By Paula Neely

Photo credit: James Chatters / Applied Paleoscience
In 2007, in a jungle north of the city and Maya Center of Tulum in Quintana Roo, Mexico, a team of cave divers entered a sinkhole, or cenote, and began exploring a pitch-black tunnel that had been flooded from floor to ceiling by rising sea levels after the last Ice Age. As they laid a line to mark their route, their flashlights illuminated stalactites and stalagmites on the ceiling and floor. But when they reached the end of the passageway about half a mile from the entrance, there was nothing beyond it but a watery black pit that swallowed up their lights.
“There was no reflection of light off the walls — just darkness,” said diver Alejandro Álvarez. He and the other divers, Alberto Nava Blank and Franco Attolini, explored as much of the pit as they could, but it was so deep, they couldn’t safely dive to the bottom with the air tanks they were using. They named it Hoyo Negro, which means “black hole” in Spanish.
A few weeks later the crew returned with equipment that would allow them to dive deeper. When they reached the bottom of the chamber, they almost immediately saw the skeletal remains of an ancient elephant, known as a gomphothere, that went extinct about 12,000 years ago. They also saw the perfect skull of a human — upside down with teeth intact — right next to the gomphothere. “It was incredible to see,” said Nava Blank.
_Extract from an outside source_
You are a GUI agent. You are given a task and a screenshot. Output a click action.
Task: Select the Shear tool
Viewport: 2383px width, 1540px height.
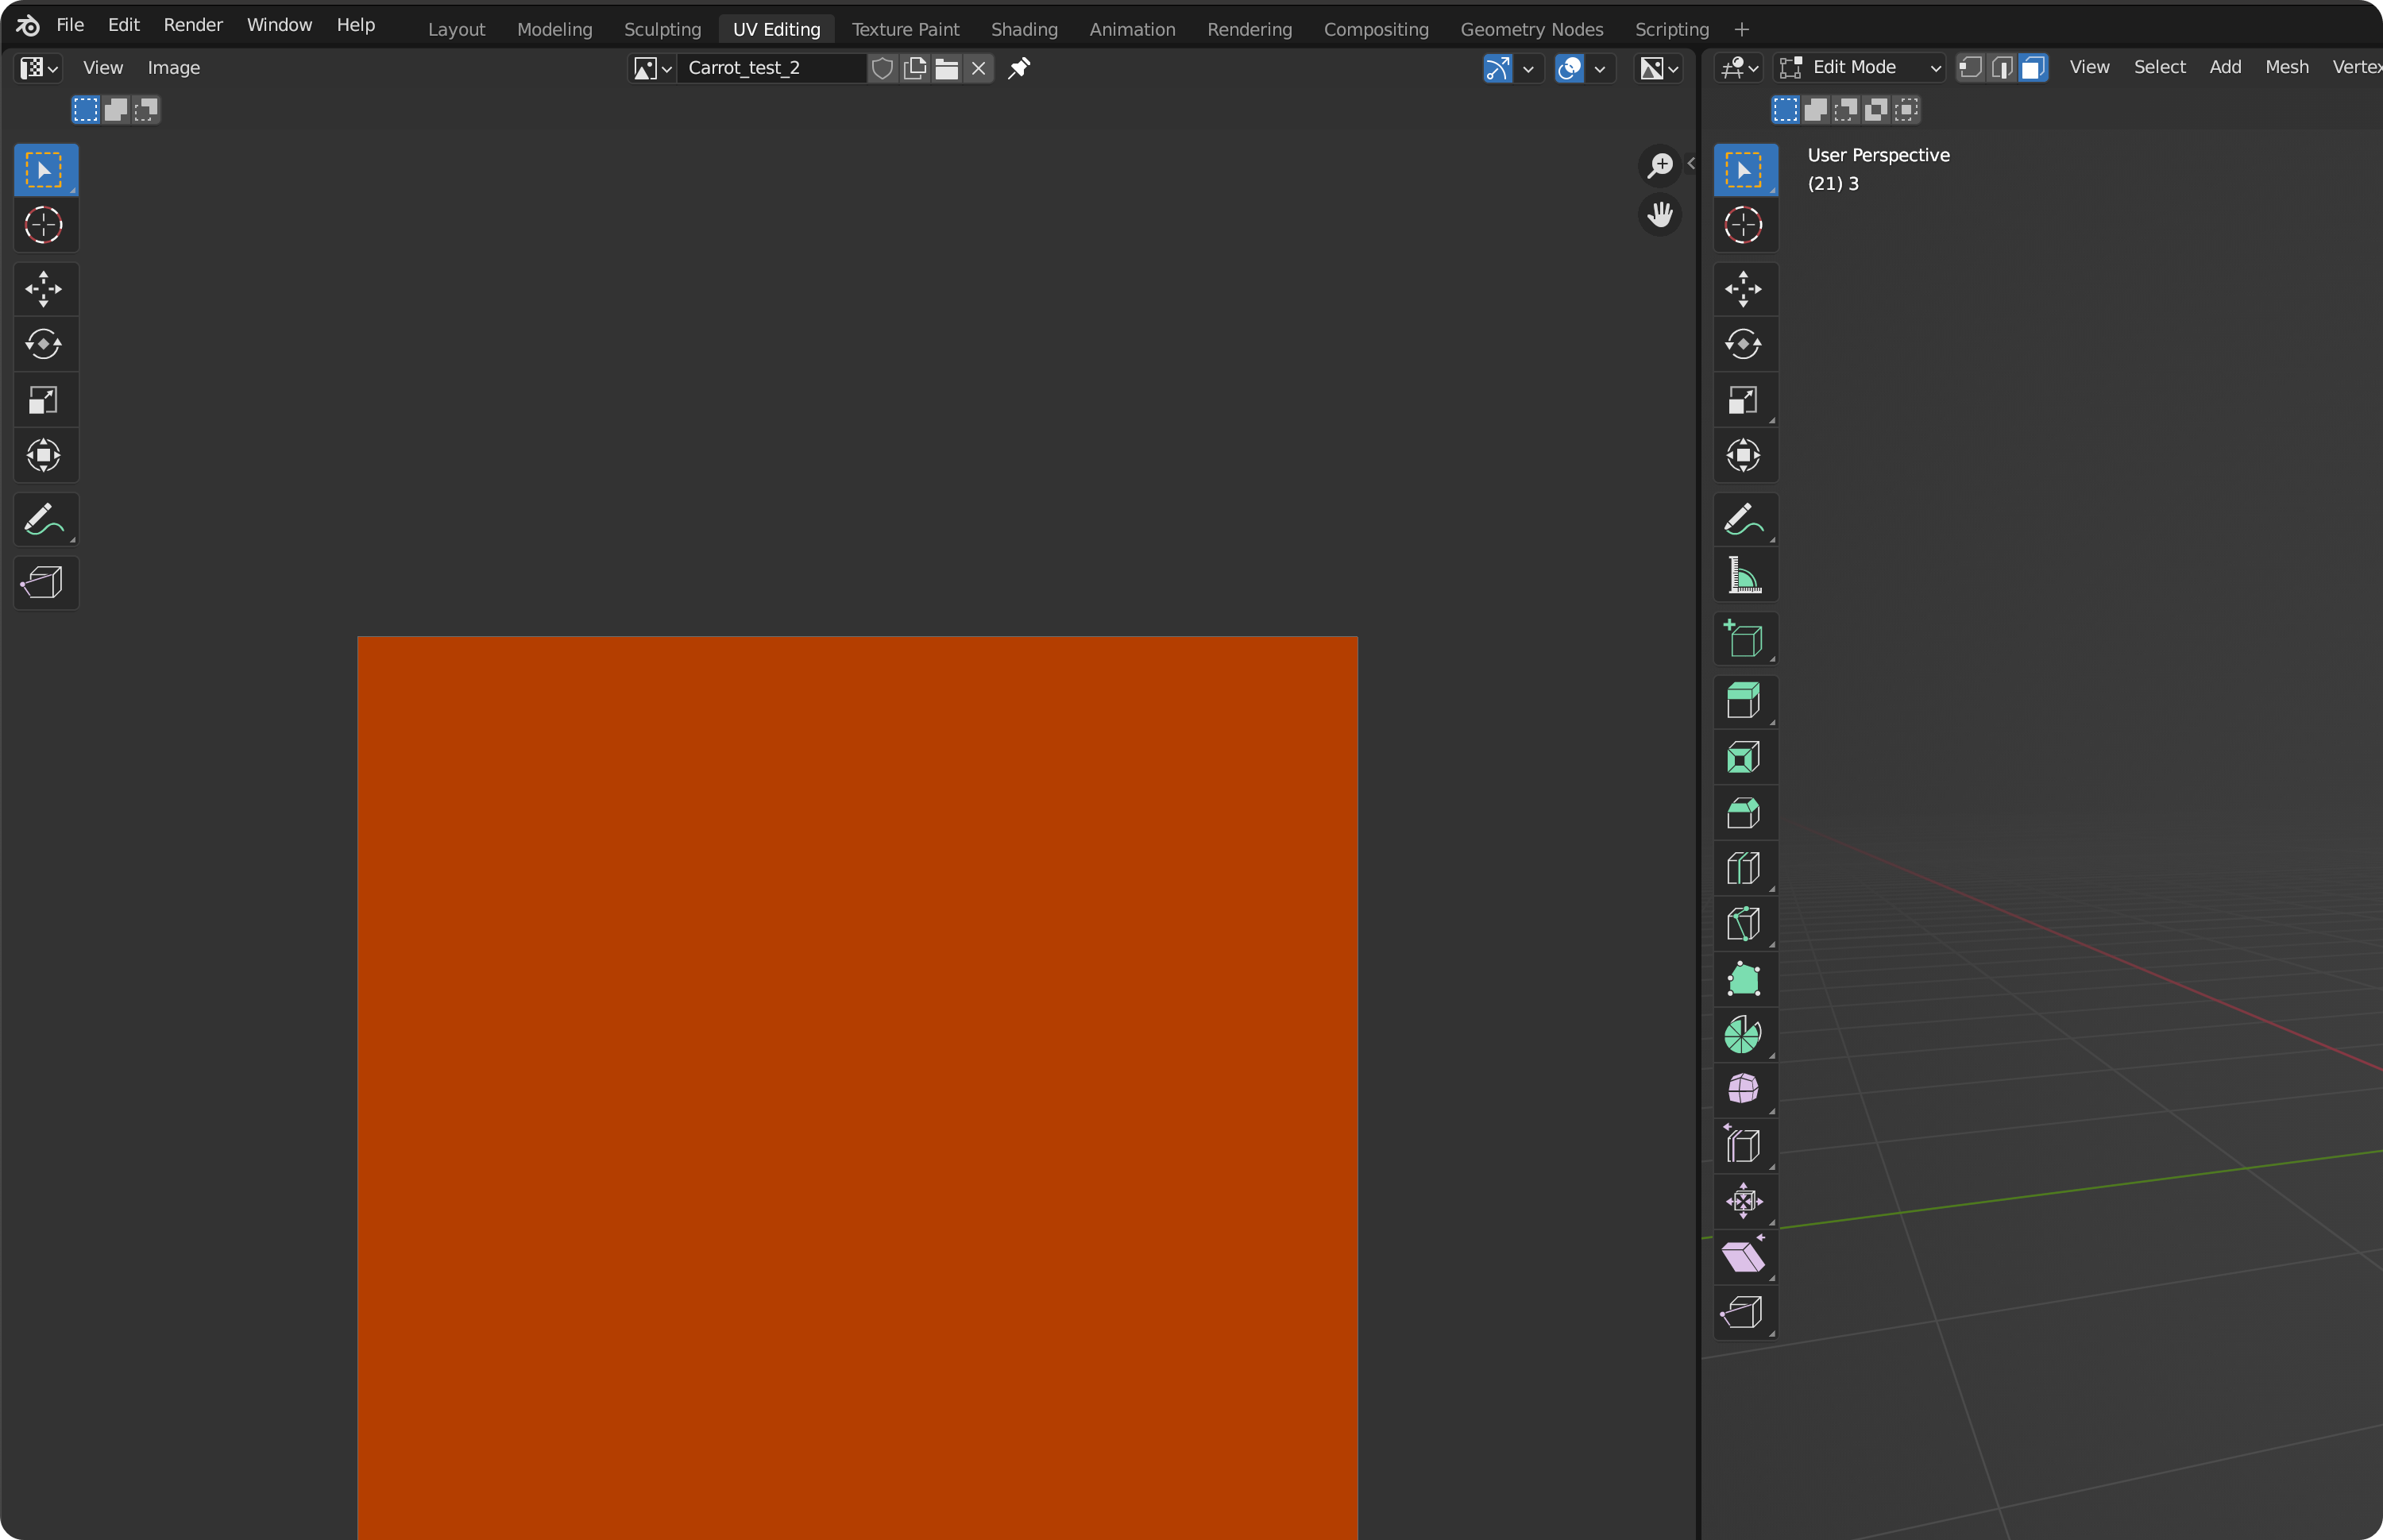click(x=1743, y=1256)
The group continued exploring the boulder-strewn floor and saw an array of large bones “all over the place,” Álvarez said.

Photo credit: Dominique Rissolo / Qualcomm Institute, UC San Diego
The chamber, which measures about 200 feet wide and roughly 150 to 200 feet deep, is part of Outland Cave, one of many complex underground cave systems in the Yucatán Peninsula that became submerged after the last Ice Age, creating ideal conditions for preserving Late Pleistocene fossils. Among the cave sites in the Mexican state of Quintana Roo on the eastern coast of the Yucatán Peninsula, Hoyo Negro is the most spectacular, according to Helena Barba-Meinecke, head of underwater archaeology in the Yucatán for Mexico’s National Institute of Anthropology and History (INAH).